Asking violence to justify myth that it takes care of things


As the news from Littleton, Colo., broke, I was preparing a party for a dozen 14-year-olds on spring break. My older son was instant messaging me: “Keep an eye on them.”

He wanted me to keep his twin brother and sister safe. I know I can’t. The parents in Kosovo and the Bronx can’t either: Violence wins battles it should never even be allowed to have. We let it. And we cannot let it. We can withdraw permission from the myth that violence solves things. It doesn’t. It only destroys things.

Between tears and 16-year-old paternalizing of 14-year-olds, I picked up the smelly sneakers other mothers won’t be able to bear to even see. I folded the laundry, probably the same brands the parents of the dead teens were asked to describe to law enforcement officers so that their children could be properly identified.

More news on the radio. The commandos hated “jocks.” They didn’t want to be treated badly by anyone anymore. These kids in my fragile care were not all jocks but they were dropping the words “nerd” and “geek” with dangerous impunity.

They were also playing video games, playing records while making fun of my musical taste, singing, dancing and banging out “Heart and Soul” on the piano, badly, while E-mailing their absent friends, all at the same time. Some were just jumping up and down for no good reason. Janis Joplin was crooning about freedom being “nothing left to lose” just before outdoor flashlight tag began.

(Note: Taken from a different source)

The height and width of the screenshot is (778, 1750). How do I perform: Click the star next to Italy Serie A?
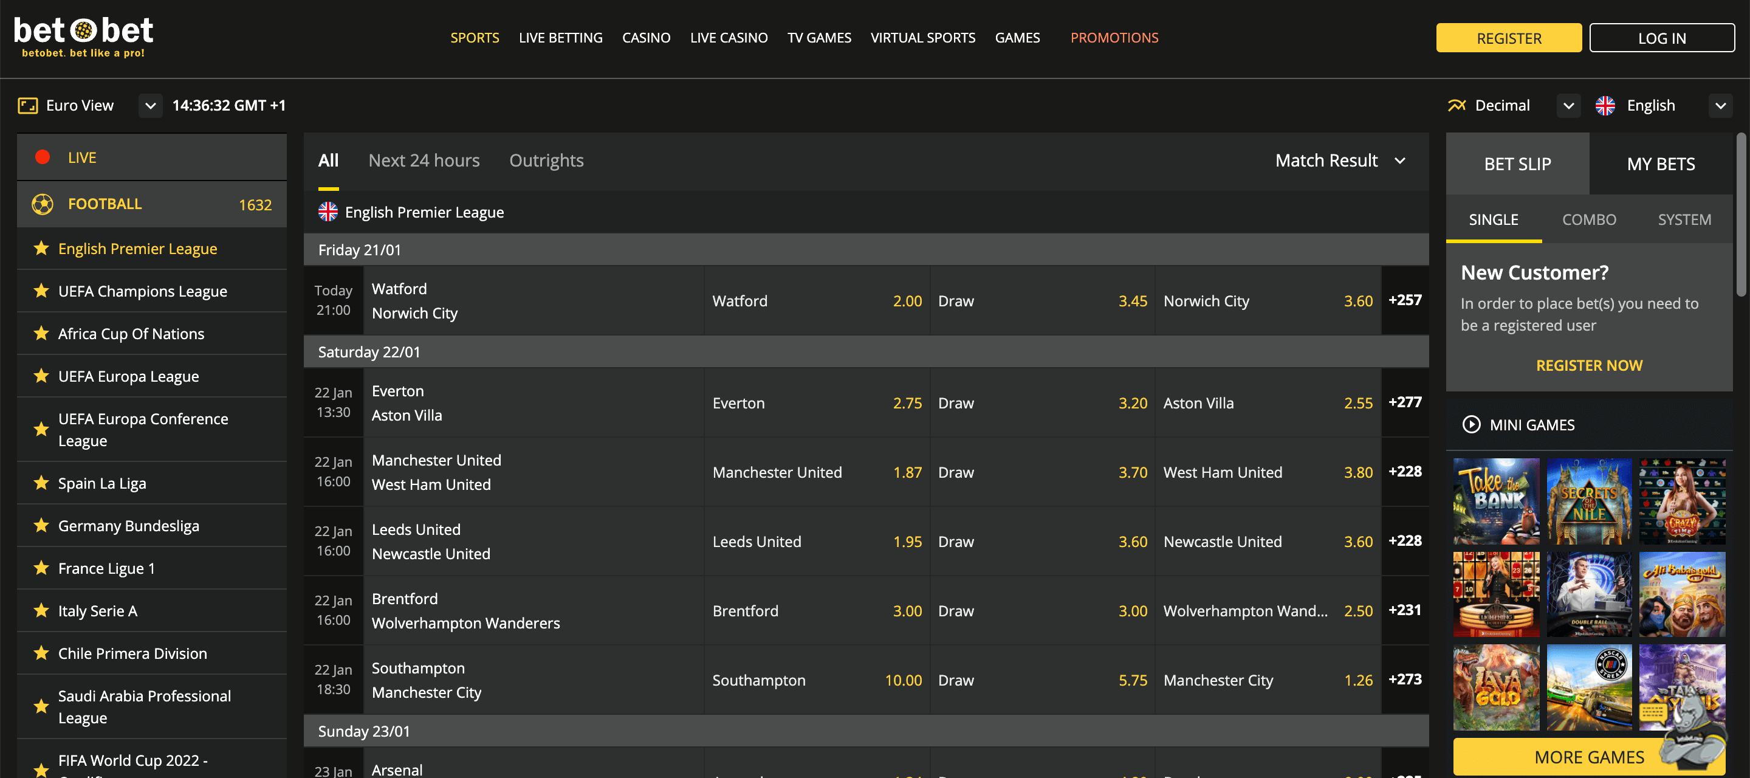[41, 610]
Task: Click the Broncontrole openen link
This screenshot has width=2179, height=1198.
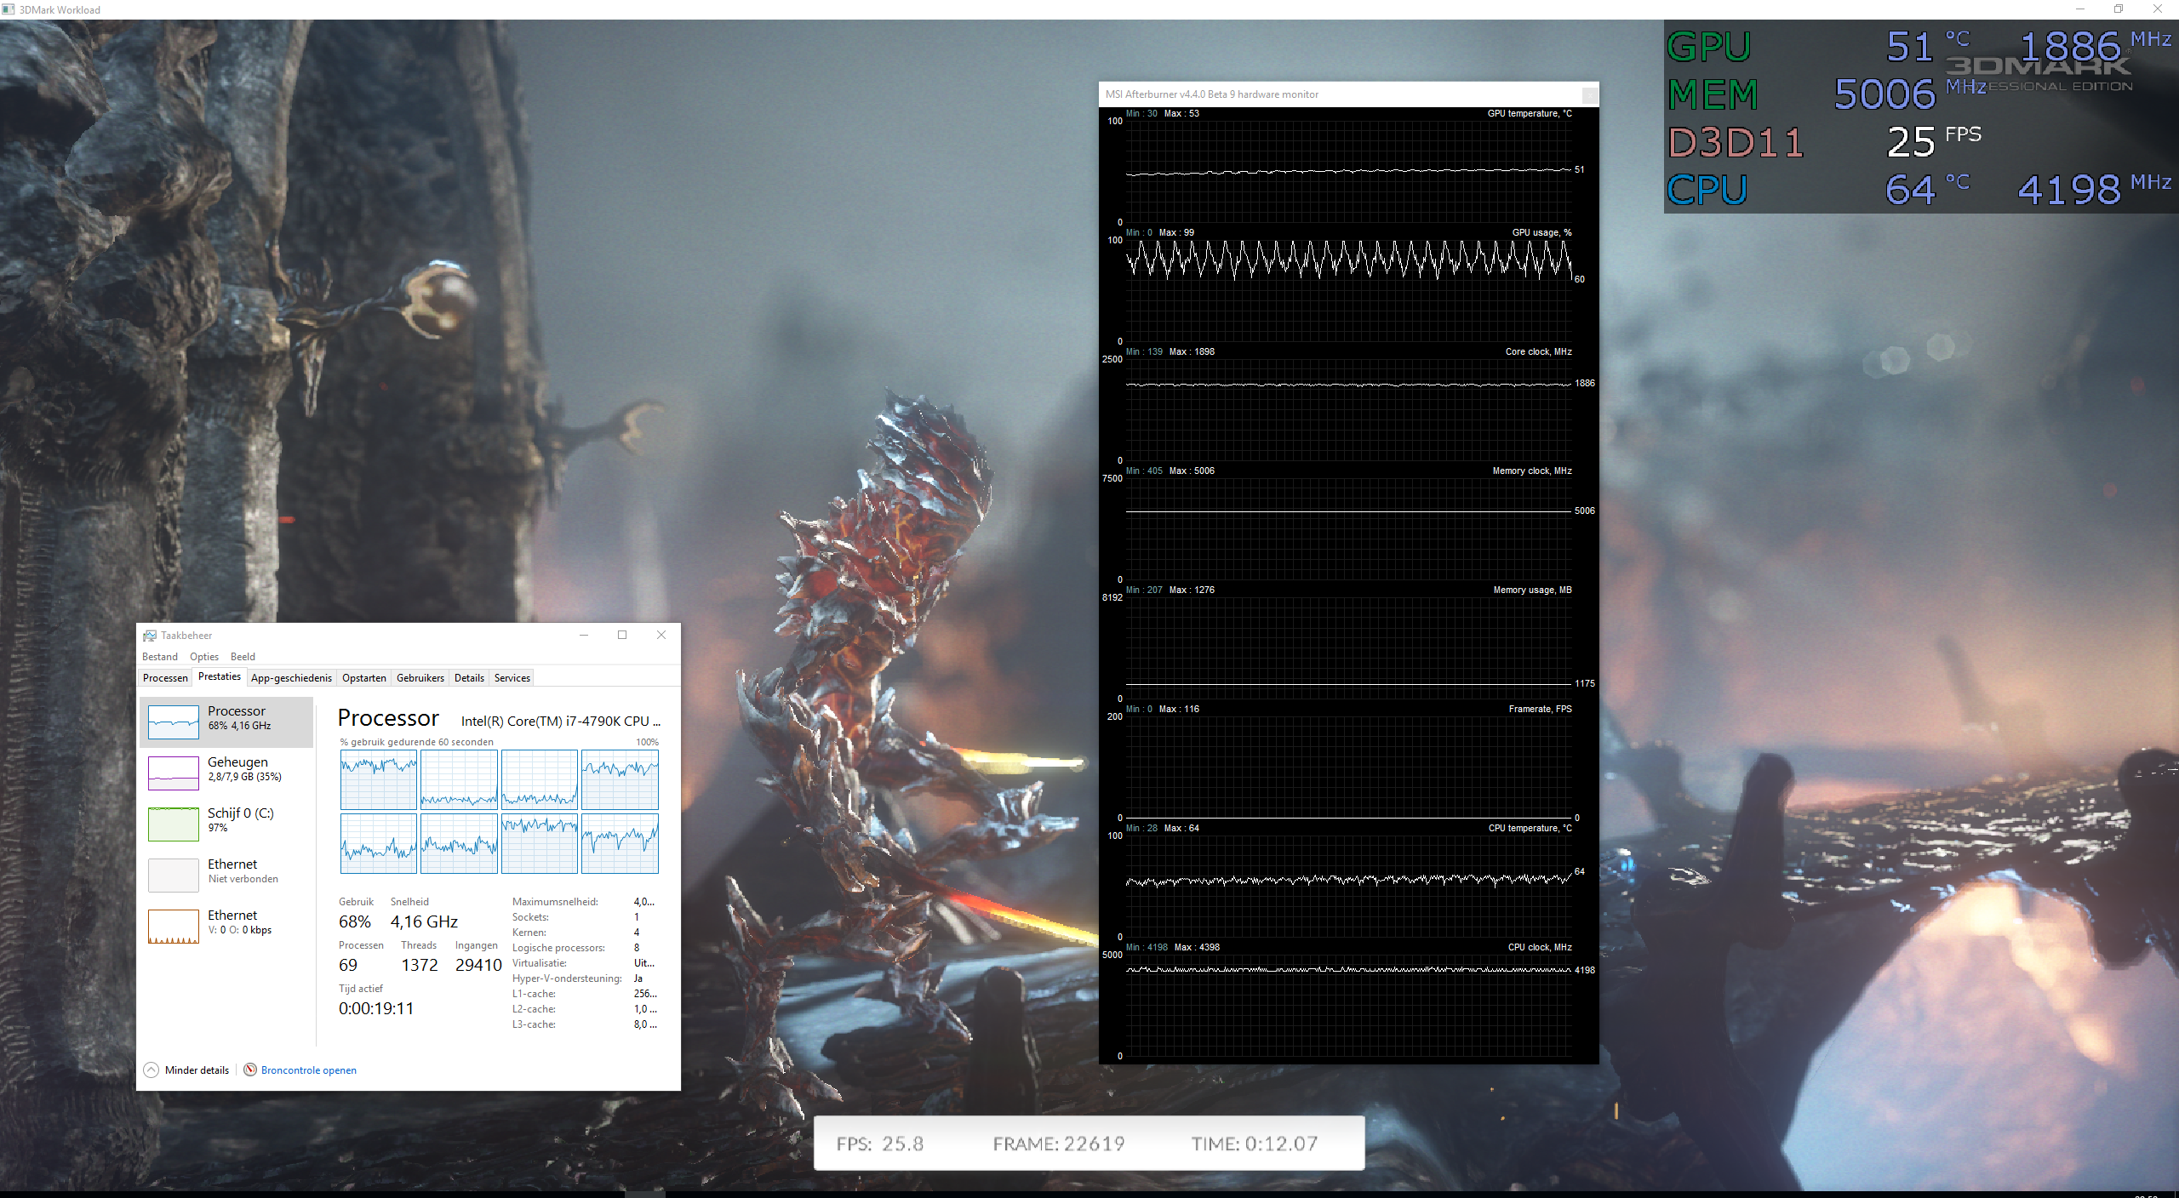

Then someone got out an $8 pouch of hair dye, alias peroxide. Some of the kids called their parents for permission. One parent said, no, don’t do it, and if you do, dye only the top ring. You’re getting a hair cut soon. Thus, Jeff now has a spiral. Officially the parents are opposed; unofficially, we know how helpless we are.

I had asked my daughter what she expected from me for the evening. “Just walk through every now and then, smiling, don’t talk and then leave.” I was thinking of posting a guard at the door, but apparently she wanted much less.

Between real and imagined dramas, I fought with my daughter about details, probably the same details a parent fought with a daughter about on the way out of the door this morning. No boy-girl sleepovers. Period. That’s the end.

“Do the kids know about Colorado?” I whispered during a soda replacement visit to the kitchen. She said, yes, of course. We’ve all known all afternoon. “Are people going to be upset, will they want to talk?” She gave me that now familiar look that says I am from Mars: “No, Mom, we are having a party. We don’t have to worry about that now.”

They worry by appointment. My older son works out an hour a day. I finally found out why. “So no one can take me on the street.” He lives in a part of the world that is as safe as Littleton used to be. But he knows about danger.

Like many of his peers, he wants to act in his own movie. He plays those violent games that I pay for and that bring military training into my household. I, a draft protester, now pay for the training he receives. Violence and strength solve problems, according to this 16-year-old’s world-view, for at least a few minutes at a time.

Then we have to go back to school, walk the corridors where the smell of gun smoke still lingers, an awful lot like the Old West. My son probably won’t use a Tech DC9 to express himself -- but then those parents didn’t think their kids would either. But he will salute the dominant myth: Violence is good. It takes care of things.

This morning there are bodies all over my house. Six girls. They giggled till after 2 a.m. when I quit protecting them from no real danger. These bodies will wake up. Others will not.

The end of sleepovers has come for a dozen or more kids. The end of parental battles. The end of sneaker debris. And someone is going to have to say why. Someone is going to have to ask violence to justify its perennial lure, nonviolently. Then maybe the kids will have a chance for safety, tag and dyed hair. Otherwise, they don’t.

Donna Schaper writes from Amherst, Mass.